Turbulence Modelling in CFD Simulation of ICE intake flows 2001-24-0049
The paper is focused on the influence of the eddy viscosity turbulence models (EVM) in CFD three-dimensional simulations of steady turbulent engine intake flows in order to assess their reliability in predicting the discharge coefficient. Results have been analysed by means of the comparison with experimental measurements at the steady flow bench. High Reynolds linear and non linear and RNG k-ɛ models have been used for simulation, revealing the strong influence of both the constitutive relation and the ɛ-equation formulation on the obtained results, while limits in the applicability of more sophisticated near-wall approaches are briefly discussed in the paper.
Due to the extreme complexity of typical ICE flows and geometries, the analysis of the behaviour of EVM turbulence models has been subsequently applied to a test-case available in literature, i.e. a high-Reynolds compressible flow over a inclined backward facing step (BFS). Different high-Reynolds and low-Reynolds linear and quadratic k-ɛ models, linear and quadratic RNG k-ɛ models and linear and quadratic two-layer models have been used for simulation. The predicted velocity profiles at different locations along the duct have been compared versus experiments available in literature.

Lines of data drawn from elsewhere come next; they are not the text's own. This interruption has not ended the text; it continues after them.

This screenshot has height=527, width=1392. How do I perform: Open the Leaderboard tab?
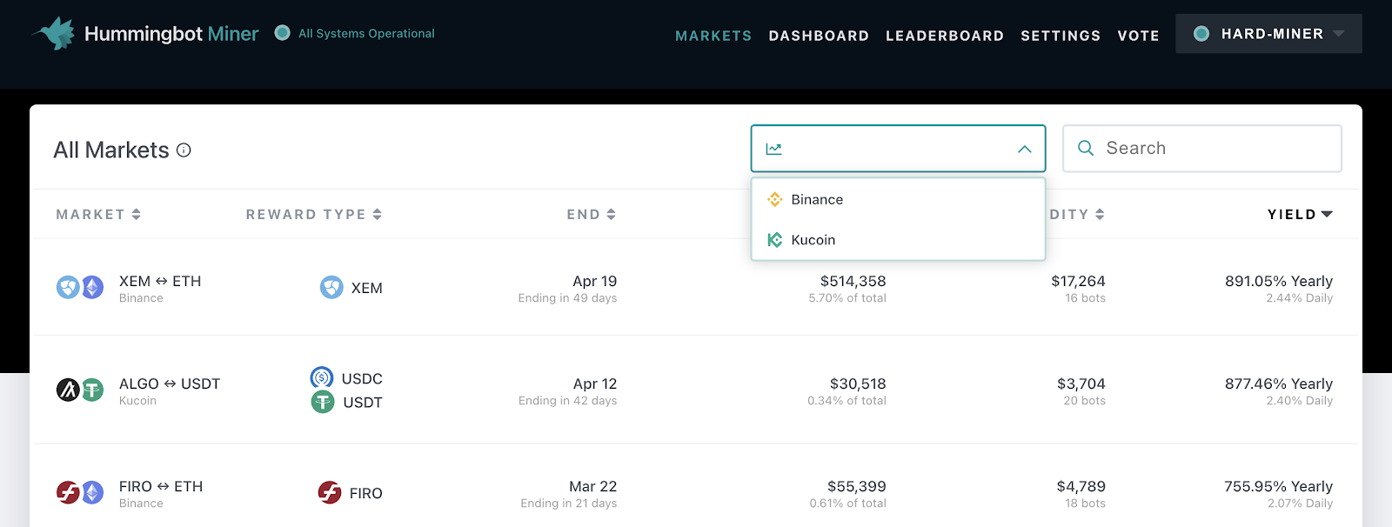[944, 36]
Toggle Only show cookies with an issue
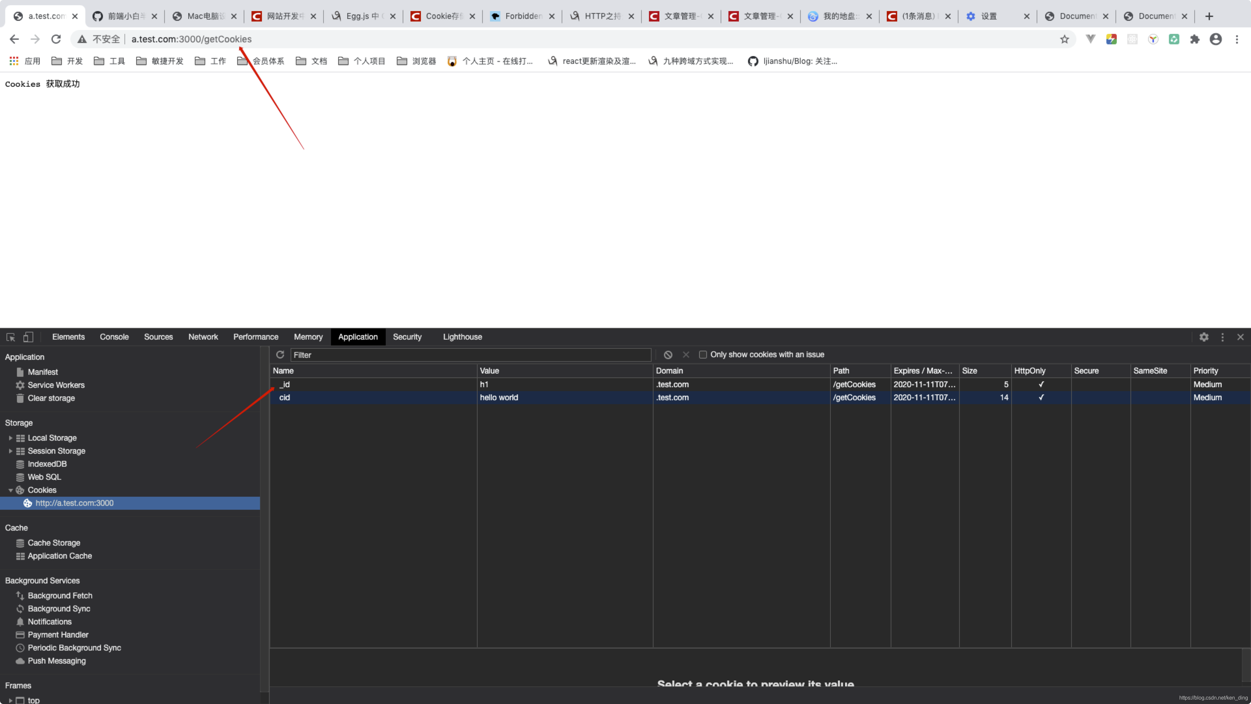 [x=703, y=354]
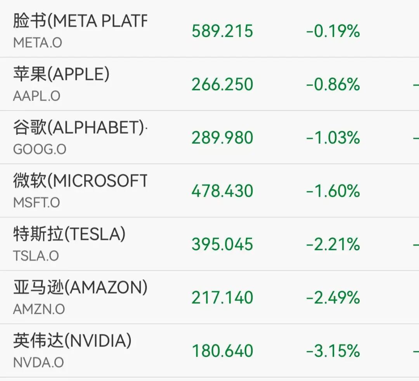Select the Alphabet (谷歌) stock name
This screenshot has height=381, width=419.
pyautogui.click(x=80, y=128)
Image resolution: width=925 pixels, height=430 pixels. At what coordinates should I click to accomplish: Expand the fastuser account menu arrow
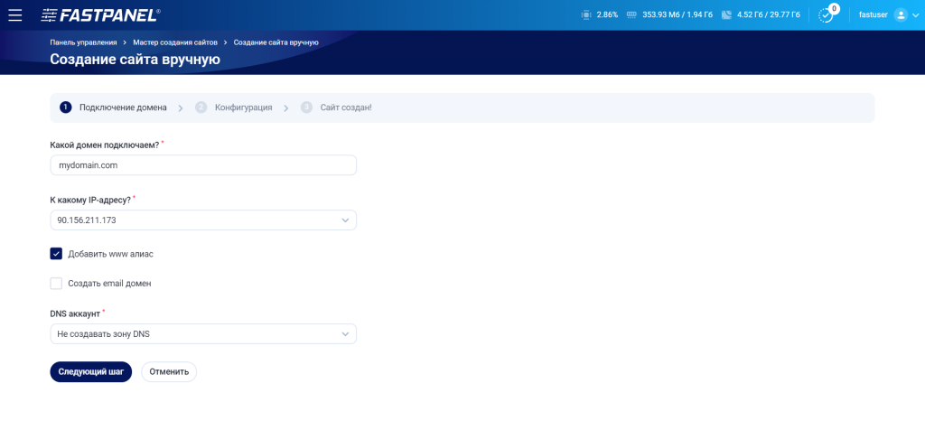pyautogui.click(x=916, y=15)
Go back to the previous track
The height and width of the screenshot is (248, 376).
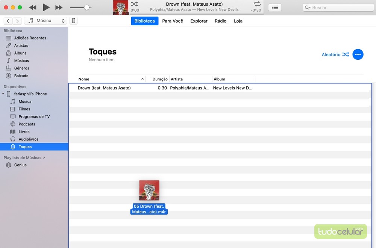[33, 8]
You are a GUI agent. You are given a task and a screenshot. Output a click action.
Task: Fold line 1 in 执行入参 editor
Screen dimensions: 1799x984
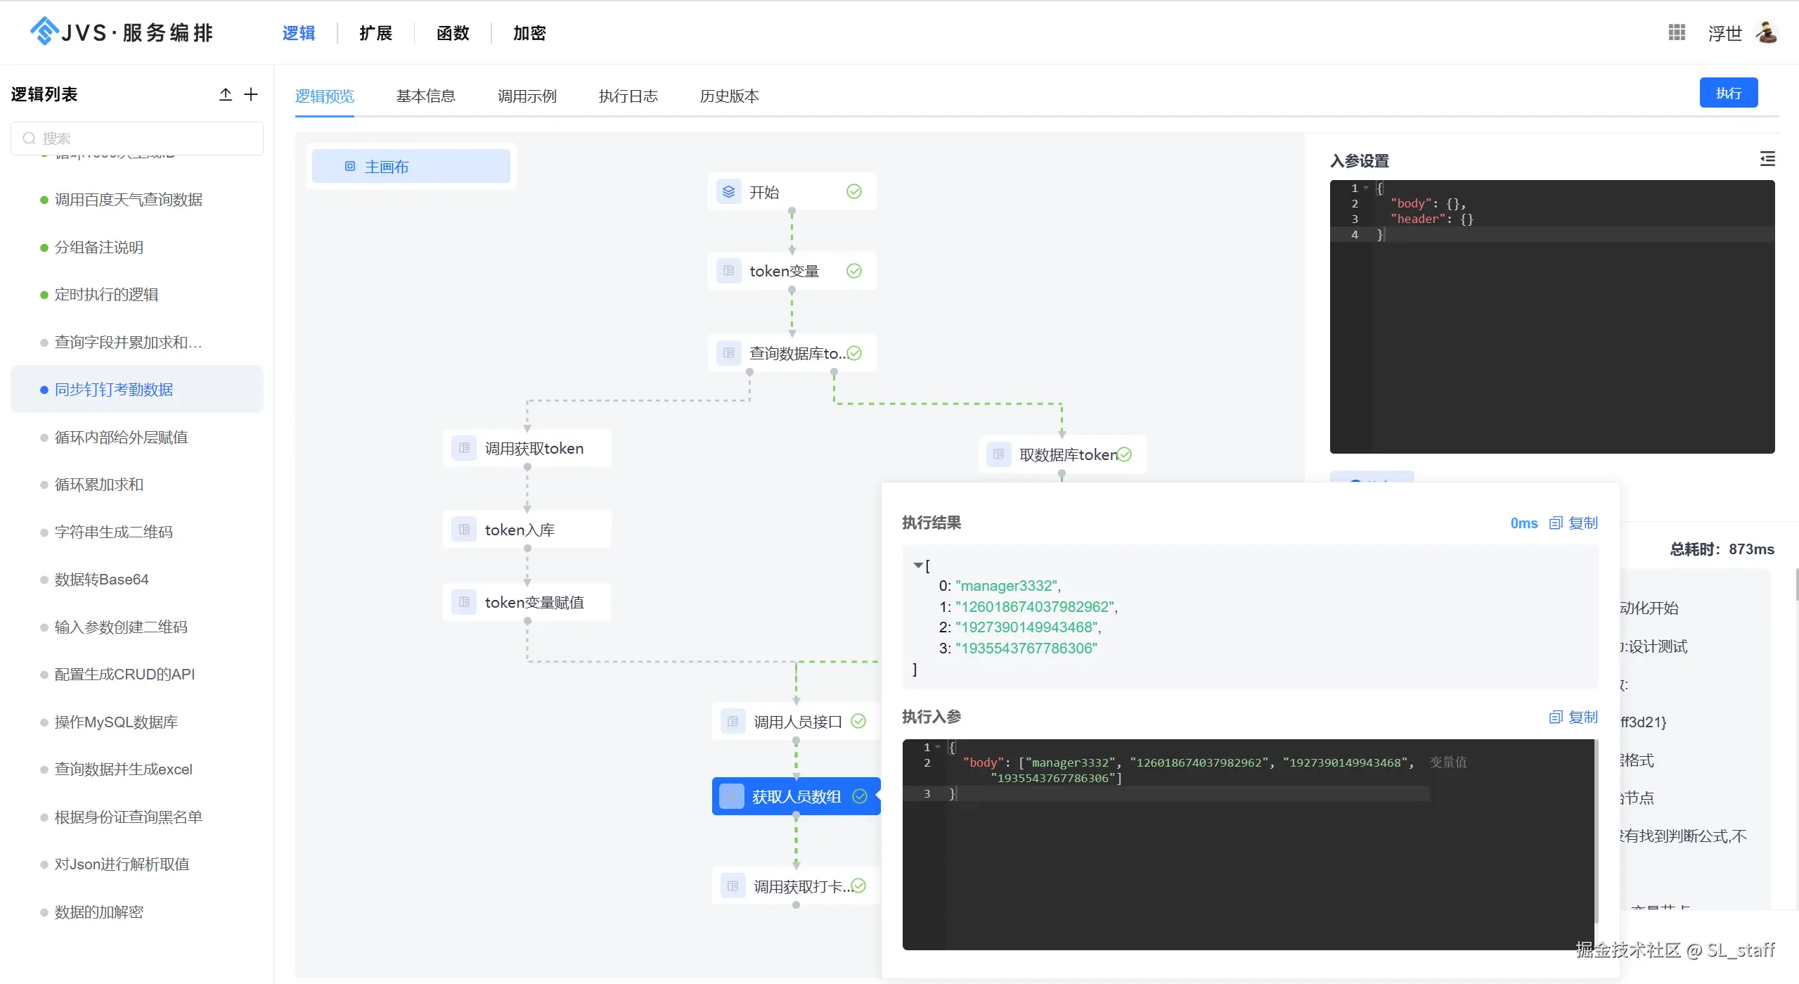938,747
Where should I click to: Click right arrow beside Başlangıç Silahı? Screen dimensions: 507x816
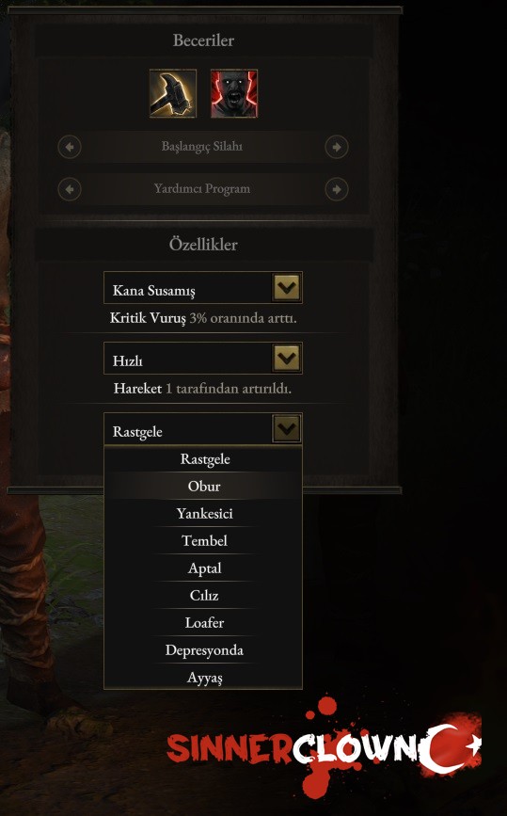click(337, 147)
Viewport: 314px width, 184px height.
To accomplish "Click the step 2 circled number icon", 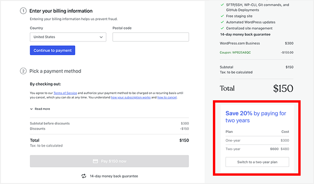I will 23,71.
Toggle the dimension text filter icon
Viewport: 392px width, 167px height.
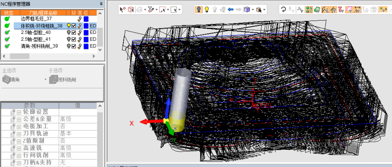(357, 10)
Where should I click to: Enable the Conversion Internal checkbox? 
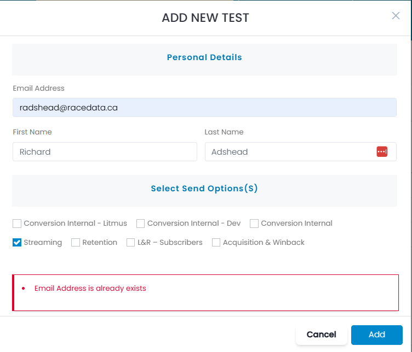[254, 224]
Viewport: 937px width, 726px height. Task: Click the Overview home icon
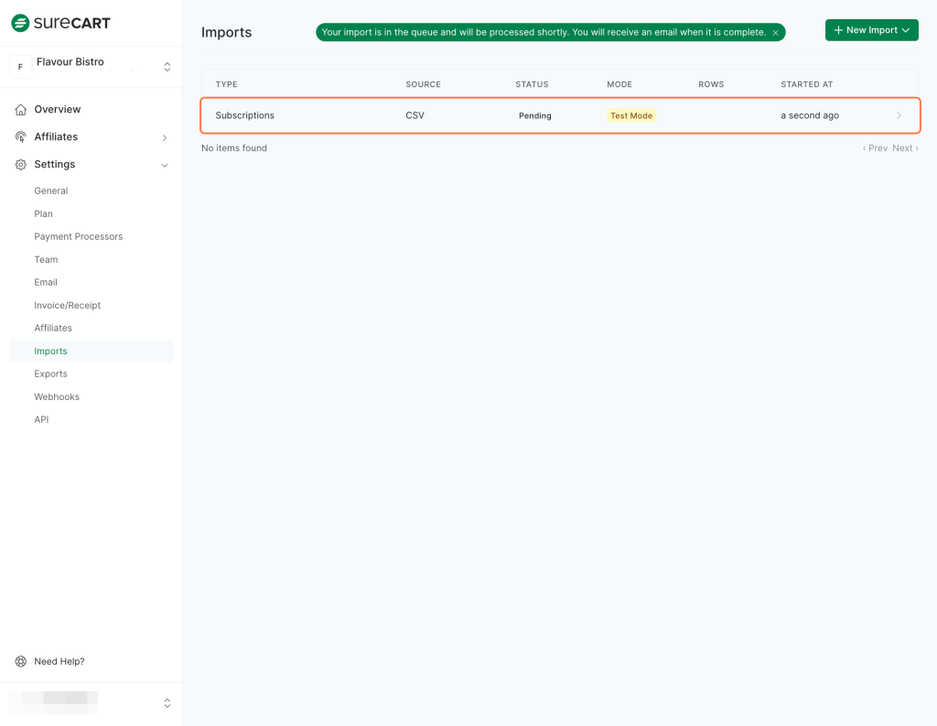coord(20,110)
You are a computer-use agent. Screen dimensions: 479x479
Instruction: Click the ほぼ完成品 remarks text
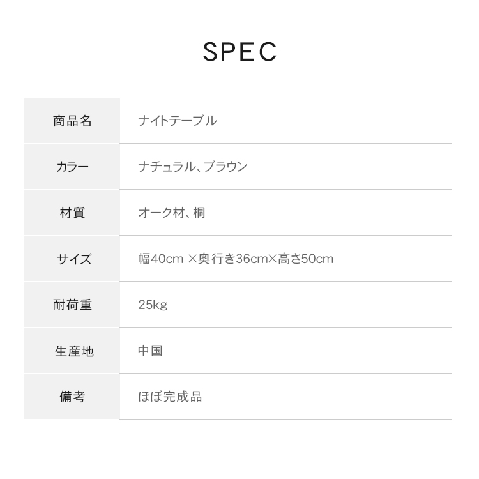click(170, 397)
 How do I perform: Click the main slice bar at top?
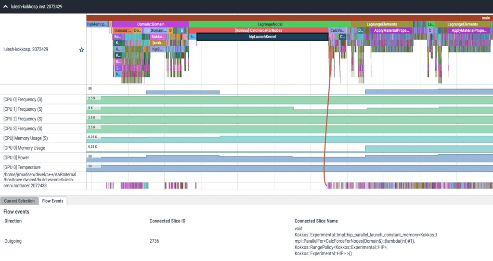[289, 18]
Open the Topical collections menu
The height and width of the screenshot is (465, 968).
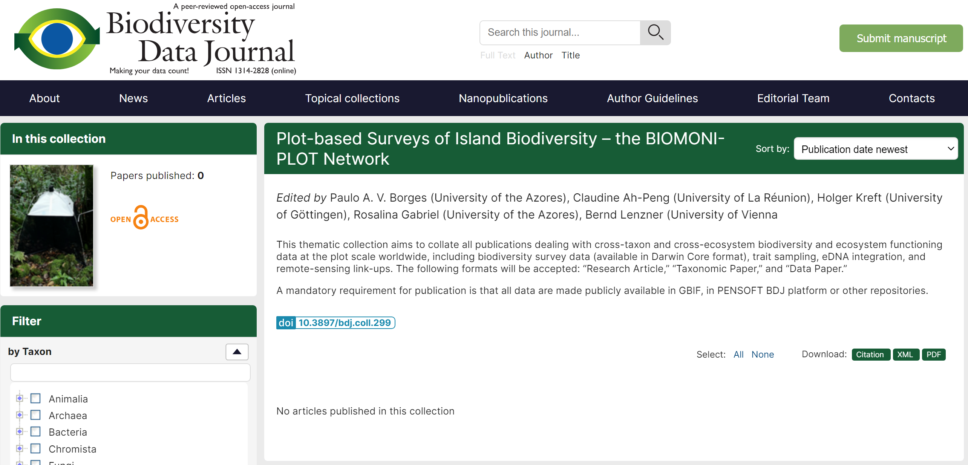352,98
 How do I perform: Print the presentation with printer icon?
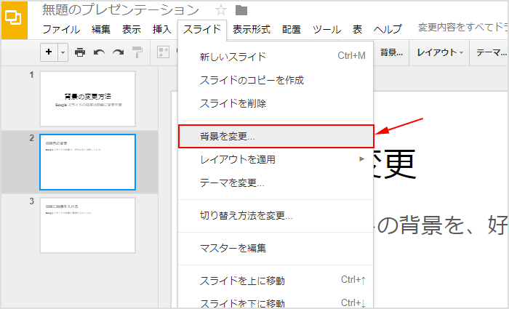(80, 52)
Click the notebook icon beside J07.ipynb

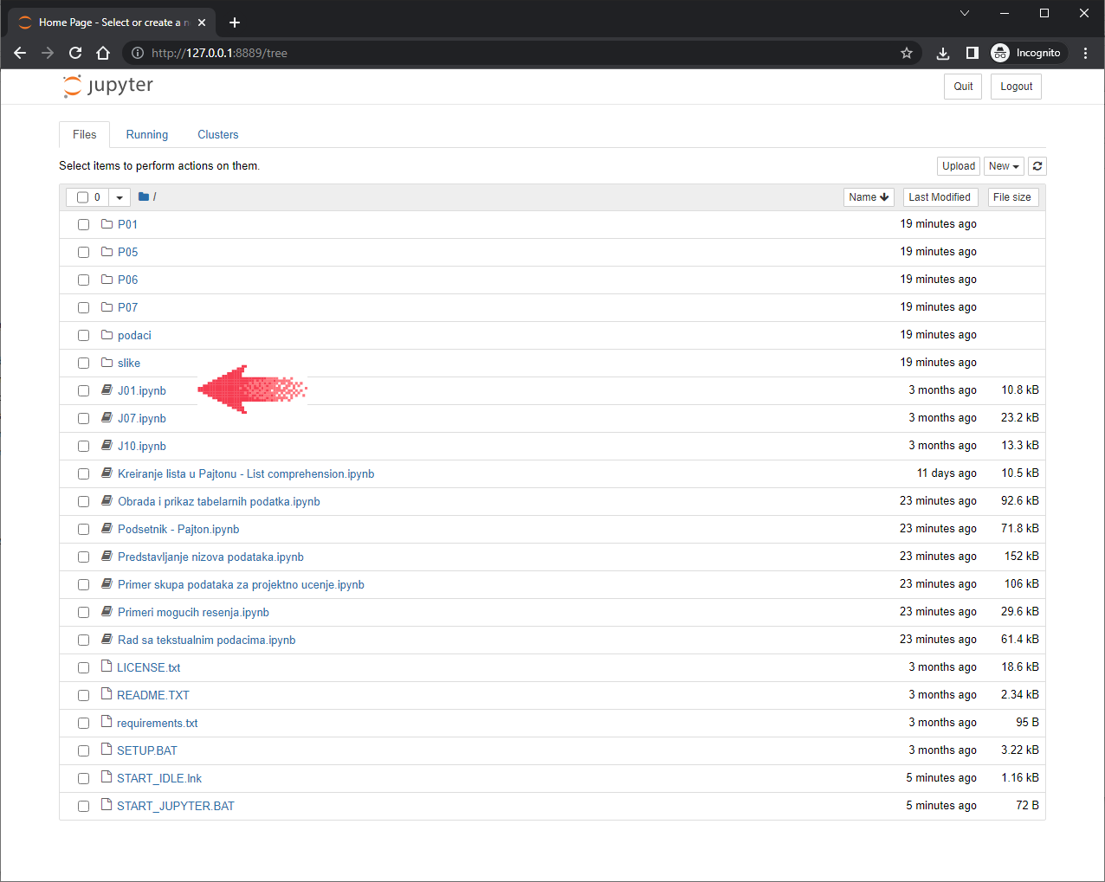[107, 418]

The EVM model constitutive relation as well as near-wall treatment were found to be fundamental for accurately predicting the flow characteristics. In the recirculation regions the non-linear EVM models behave much better than the standard linear EVM thanks to their more accurate physical ground, thus determining the best agreement with experimental data. Simulations revealed also limits of the RANS approach and related EVM when faced with typically unsteady and complex phenomena like flow separation as those occurring in engine intake ducts.